The LinkedIn article is nice in some ways and misses the mark in others. Some of the higher-quality excerpts are reproduced below:

  • In many computational scenarios, efficiently updating a range of elements within an array is crucial, especially when dealing with large datasets or performing multiple operations. Traditional approaches, which involve iterating through each element in the range, can be time-consuming and inefficient. However, the combination of difference arrays and cumulative sums provides an optimized method for handling range updates, reducing complexity and improving performance.

  • Range updates involve modifying a continuous subset of elements within an array. For example, consider an array representing product prices where you need to apply a discount to a specific range of products. Directly updating each element within the range can be inefficient, especially for large arrays or when multiple updates are required.

    The goal of efficient range updates is to perform these modifications with minimal time complexity. Instead of iterating over each element in the range, we can use difference arrays to mark the start and end of the updates, followed by a cumulative sum calculation to apply the changes across the entire array.

    Overlapping updates is what matters most

    This is a major missed mark in this article, and it shows up more insidiously in the "Practical Use Case: Dynamic Pricing in E-Commerce" section. Multiple updates are not a big deal if none of them overlap. You're forced to make the updates. The key idea is to efficiently handle multiple overlapping updates in order to not have to iterate over the same elements multiple times.
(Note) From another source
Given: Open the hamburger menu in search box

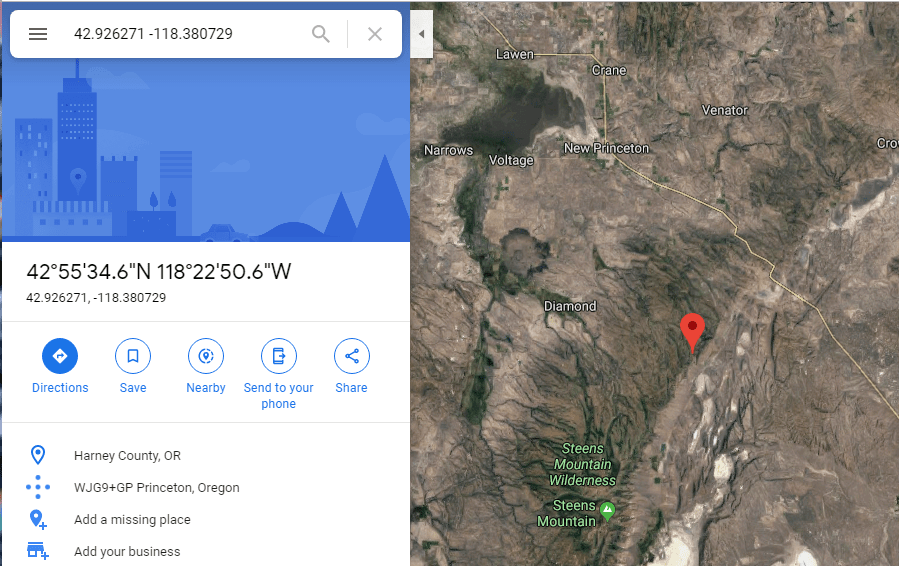Looking at the screenshot, I should [38, 34].
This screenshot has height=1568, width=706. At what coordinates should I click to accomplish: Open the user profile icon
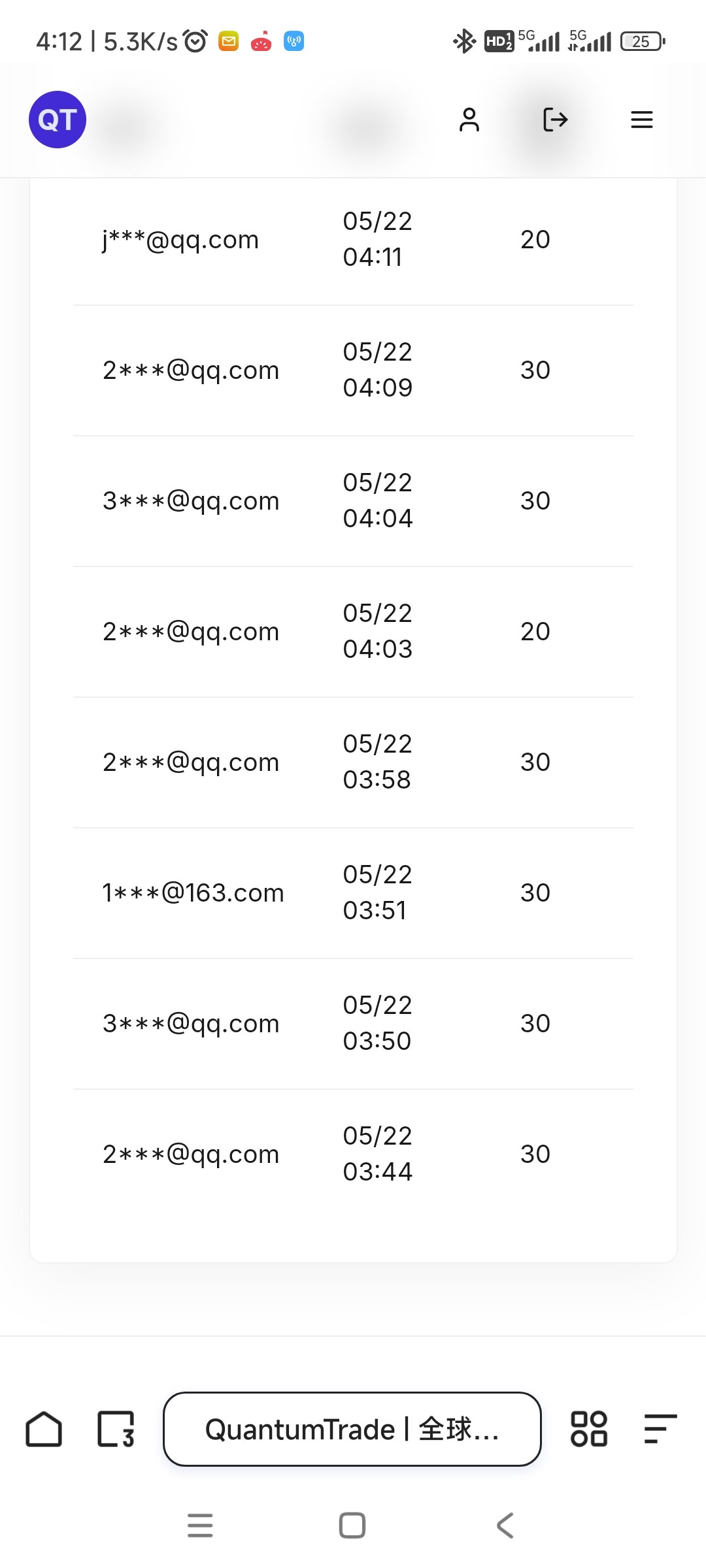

  • A difference array is a technique that enables efficient range updates by focusing on the boundaries of the range rather than updating each element individually. The idea is simple: rather than updating every element within the range, you increment the value at the start of the range and decrement the value just after the end of the range. This approach captures the necessary changes and allows the final array values to be computed efficiently using cumulative sums.
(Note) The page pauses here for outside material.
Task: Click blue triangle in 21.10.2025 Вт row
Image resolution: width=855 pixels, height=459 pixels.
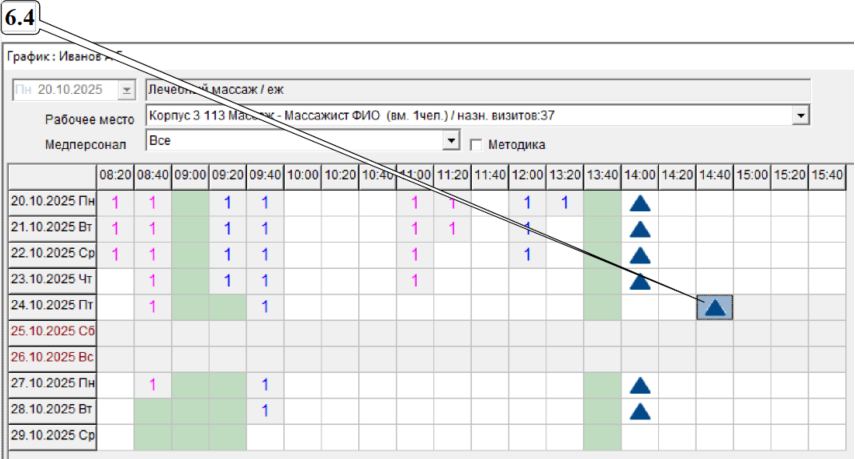Action: pyautogui.click(x=640, y=229)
    Start of the Range: Increment the value at the starting index to mark the beginning of the update.

    End of the Range: Decrement the value just after the end index to indicate the termination of the update effect.

    Once all range updates are applied to the difference array, a cumulative sum is calculated to reconstruct the original array with all updates applied.

    Overlapping updates are efficiently handled by interleaved boundary updates

    This is the hardest part to understand when first learning about difference arrays. We can effectively account for all necessary changes by only incrementing and decrementing the beginning and end of the range updates, respectively. This makes it possible to efficiently handle numerous potential overlapping range updates.

  • After using the difference array to mark the range updates, the next step is to calculate the cumulative sum. The cumulative sum at each index represents the total effect of all preceding updates up to that point. By iterating through the difference array and accumulating the values, you obtain the final array with all range updates applied efficiently.